_What you have to do_: Scan the entries for the word "agent". Every line that has it should be copied.

Collected data entries
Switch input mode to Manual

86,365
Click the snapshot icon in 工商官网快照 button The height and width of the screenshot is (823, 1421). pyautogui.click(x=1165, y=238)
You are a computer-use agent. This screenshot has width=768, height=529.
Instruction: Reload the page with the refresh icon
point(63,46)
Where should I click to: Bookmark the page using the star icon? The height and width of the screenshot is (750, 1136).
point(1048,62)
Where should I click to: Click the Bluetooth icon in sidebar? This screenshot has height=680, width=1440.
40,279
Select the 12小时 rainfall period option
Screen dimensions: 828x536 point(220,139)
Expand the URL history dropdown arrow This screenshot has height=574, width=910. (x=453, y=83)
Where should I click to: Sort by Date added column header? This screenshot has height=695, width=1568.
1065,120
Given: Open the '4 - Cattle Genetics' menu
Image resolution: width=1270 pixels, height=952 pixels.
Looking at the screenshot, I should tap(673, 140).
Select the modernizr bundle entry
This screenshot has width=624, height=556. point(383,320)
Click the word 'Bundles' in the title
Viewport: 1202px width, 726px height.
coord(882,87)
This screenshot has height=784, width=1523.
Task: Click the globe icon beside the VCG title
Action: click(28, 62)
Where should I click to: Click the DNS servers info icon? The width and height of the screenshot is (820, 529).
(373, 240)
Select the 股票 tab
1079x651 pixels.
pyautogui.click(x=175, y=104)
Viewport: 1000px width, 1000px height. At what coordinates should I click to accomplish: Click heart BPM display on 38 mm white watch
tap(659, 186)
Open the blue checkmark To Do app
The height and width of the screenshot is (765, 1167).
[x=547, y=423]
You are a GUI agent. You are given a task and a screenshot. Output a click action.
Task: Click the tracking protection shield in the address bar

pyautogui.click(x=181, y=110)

_Task solution_:
You are a computer-use agent. This screenshot has width=768, height=529.
You are a GUI agent. You are given a task and a screenshot. Output a click action.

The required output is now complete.